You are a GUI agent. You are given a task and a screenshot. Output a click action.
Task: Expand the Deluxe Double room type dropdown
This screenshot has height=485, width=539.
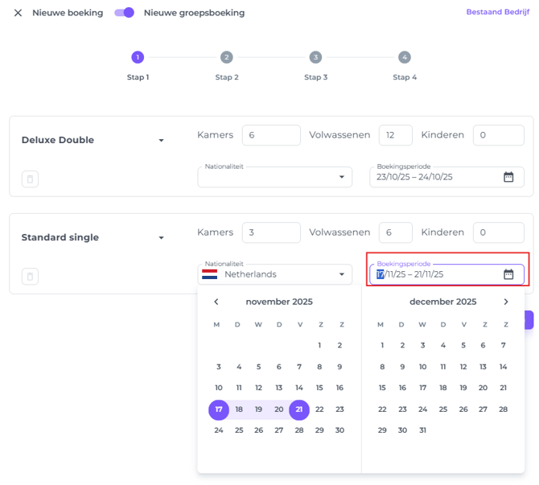coord(161,140)
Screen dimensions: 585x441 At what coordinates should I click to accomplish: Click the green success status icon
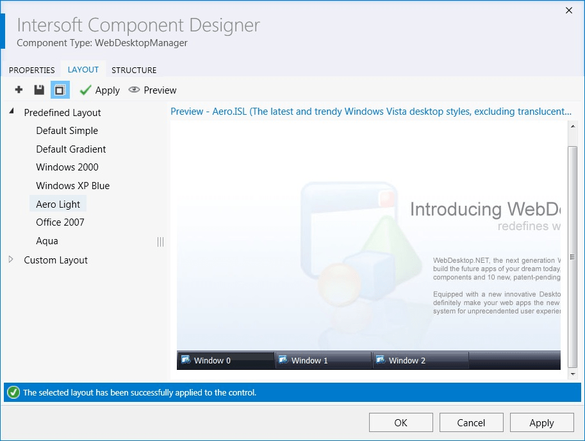tap(13, 392)
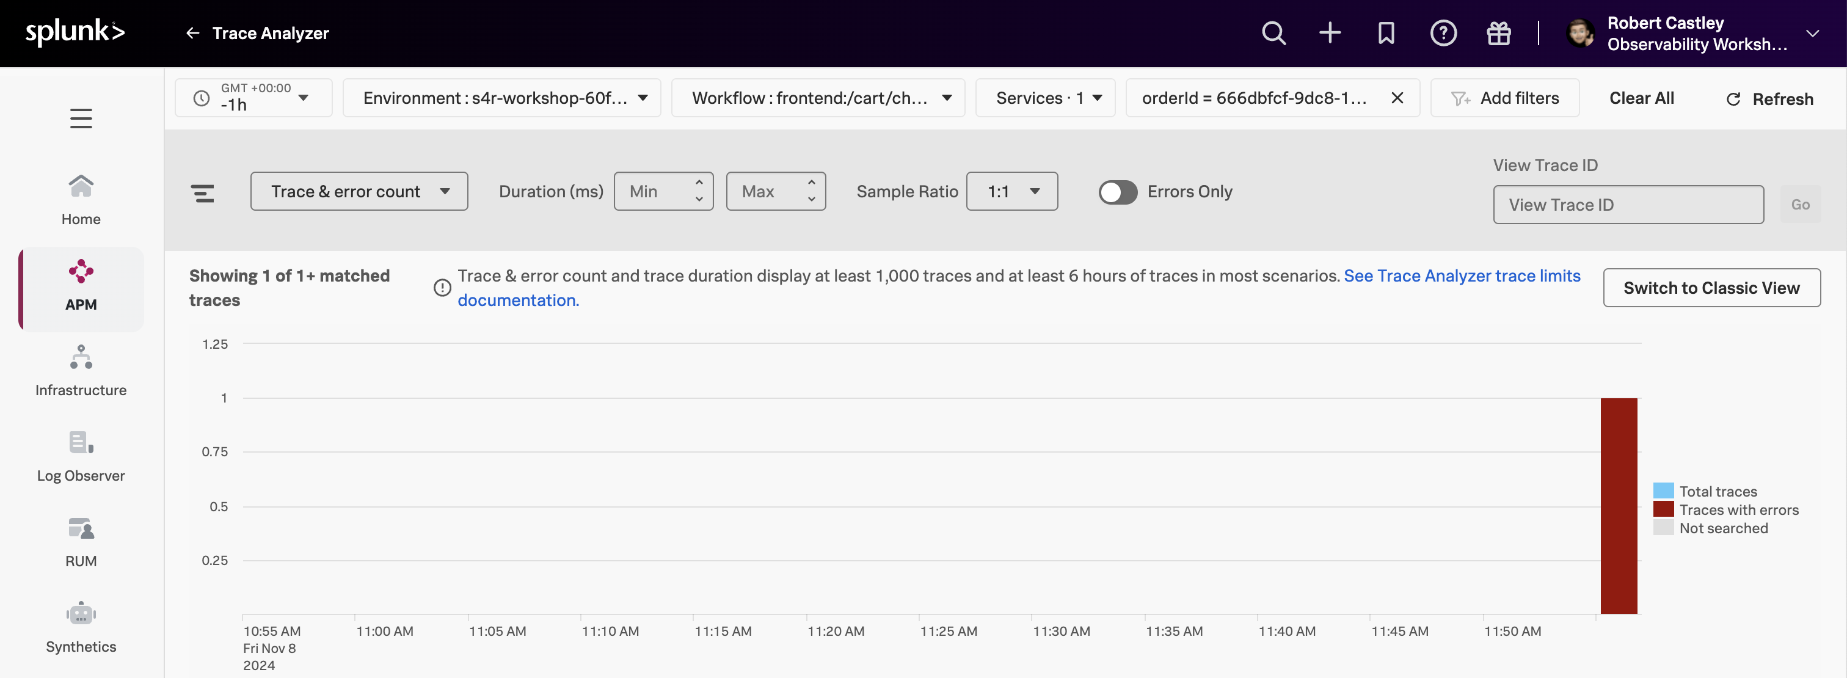Click the View Trace ID input field

pos(1628,204)
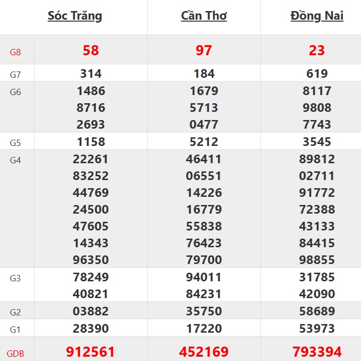Select Cần Thơ G3 number 94011
Screen dimensions: 361x361
tap(204, 277)
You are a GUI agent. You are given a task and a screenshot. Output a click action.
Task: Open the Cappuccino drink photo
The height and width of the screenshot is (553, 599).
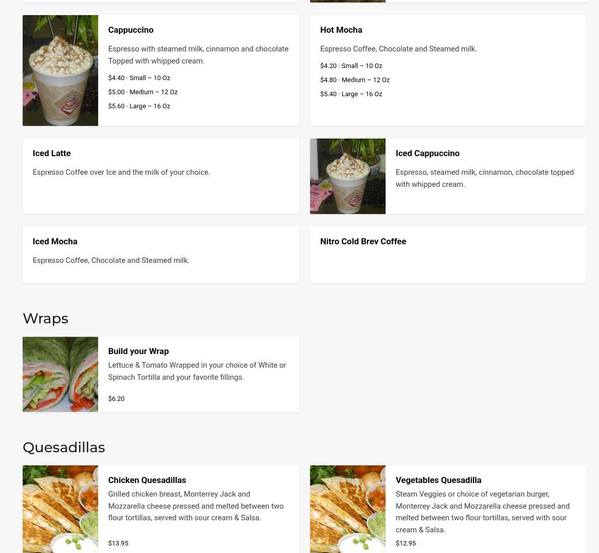(60, 71)
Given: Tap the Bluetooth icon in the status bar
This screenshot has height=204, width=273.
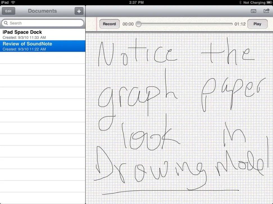Looking at the screenshot, I should (240, 3).
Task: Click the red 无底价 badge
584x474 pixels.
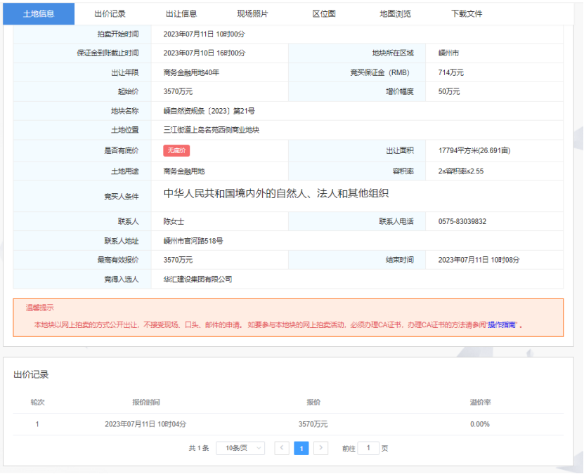Action: (x=176, y=151)
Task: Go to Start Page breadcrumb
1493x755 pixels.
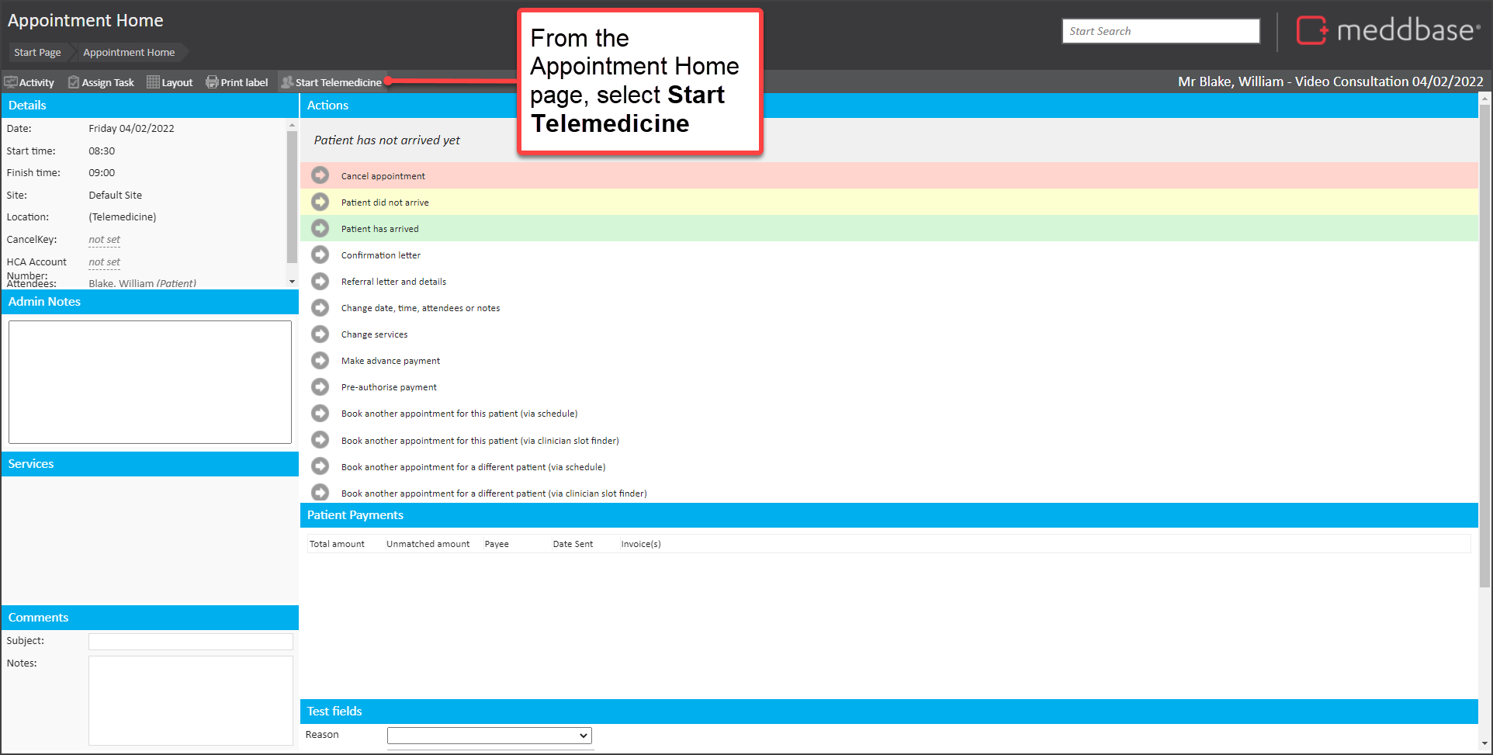Action: click(37, 52)
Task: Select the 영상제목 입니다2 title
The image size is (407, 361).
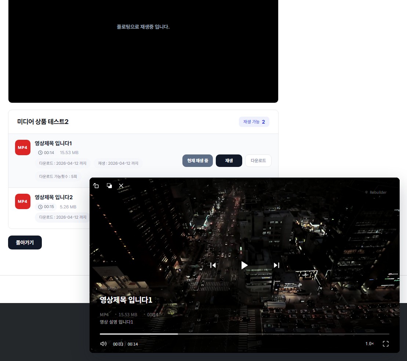Action: (x=54, y=197)
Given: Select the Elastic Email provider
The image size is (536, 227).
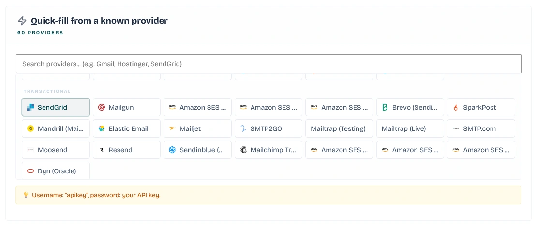Looking at the screenshot, I should pyautogui.click(x=126, y=128).
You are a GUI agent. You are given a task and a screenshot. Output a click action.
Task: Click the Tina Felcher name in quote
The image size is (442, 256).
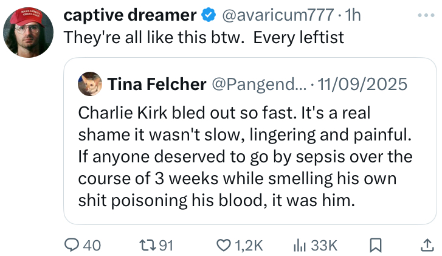[x=156, y=85]
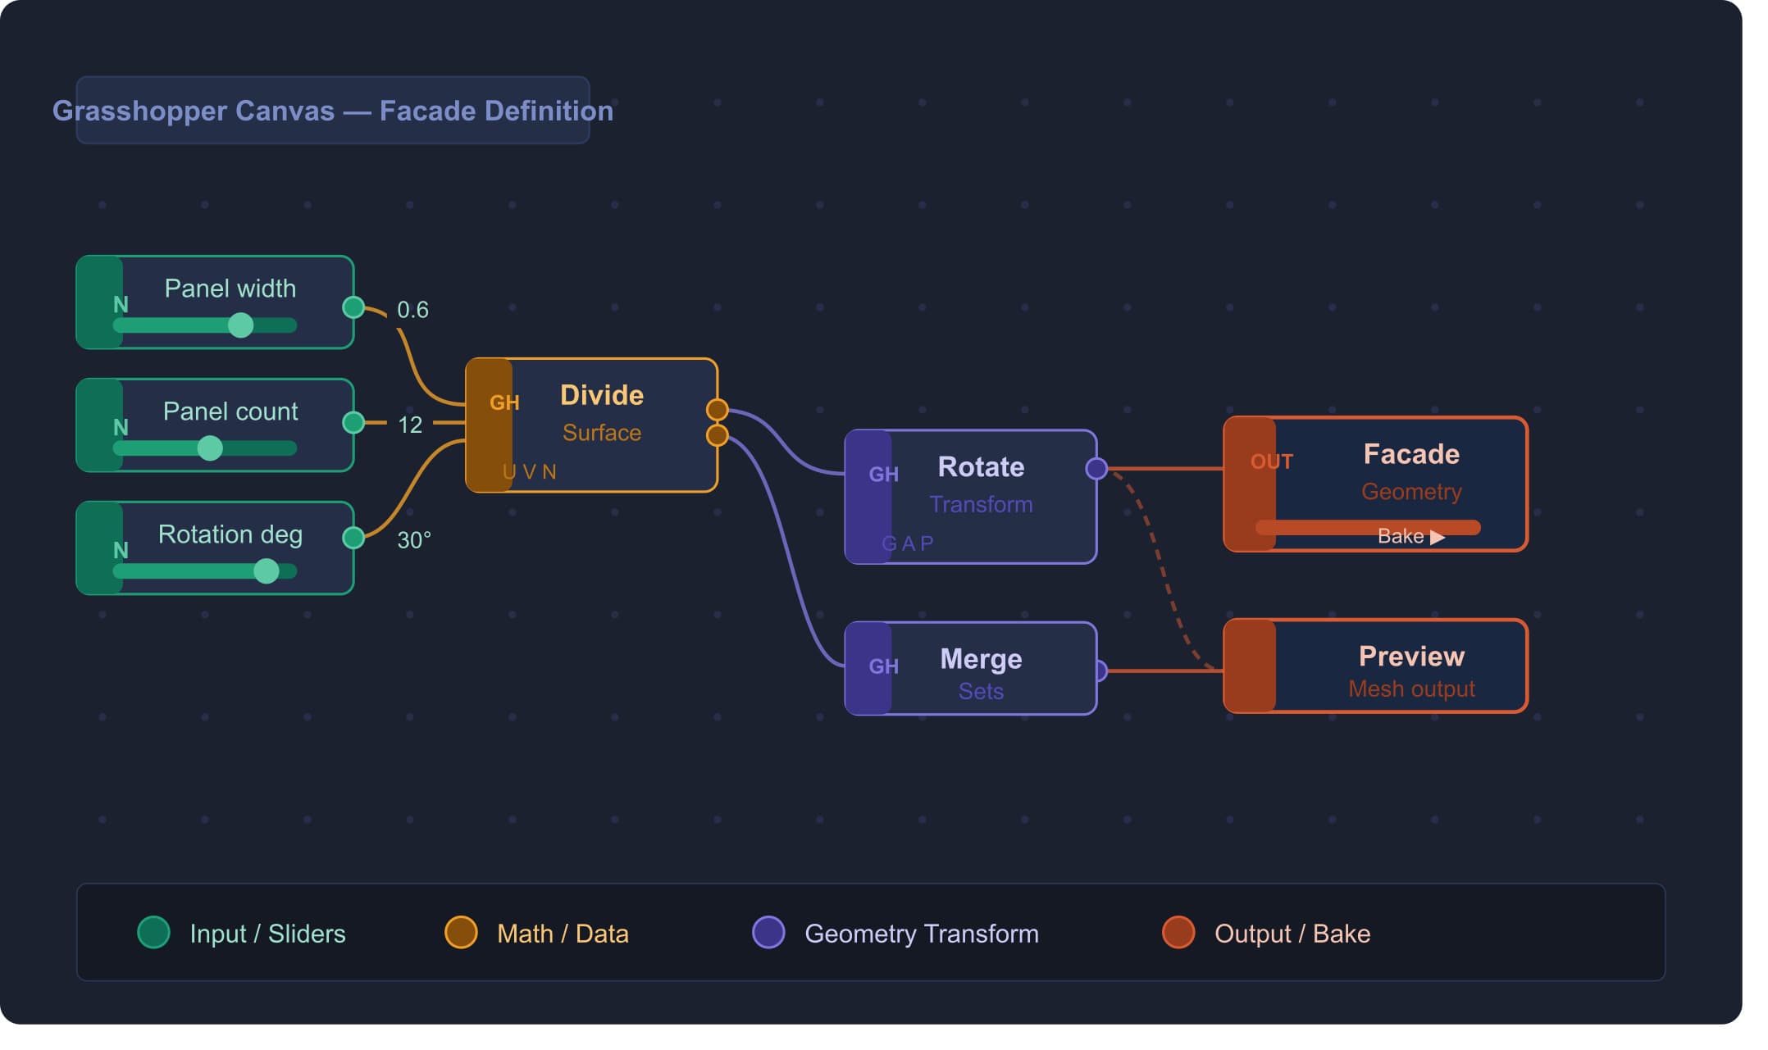This screenshot has height=1050, width=1768.
Task: Click the Rotate node output port
Action: [1096, 469]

TASK STATEMENT: Set out nothing but the lines from the line with "Task: Click the Tina Felcher name in quote" through the end of the material, reproduced exactly, both ends included, pictures omitted.

SOLUTION:
Task: Click the Tina Felcher name in quote
The image size is (442, 256).
[x=156, y=85]
This screenshot has height=1050, width=1768.
Task: Click the Rotate node output port
Action: [1096, 469]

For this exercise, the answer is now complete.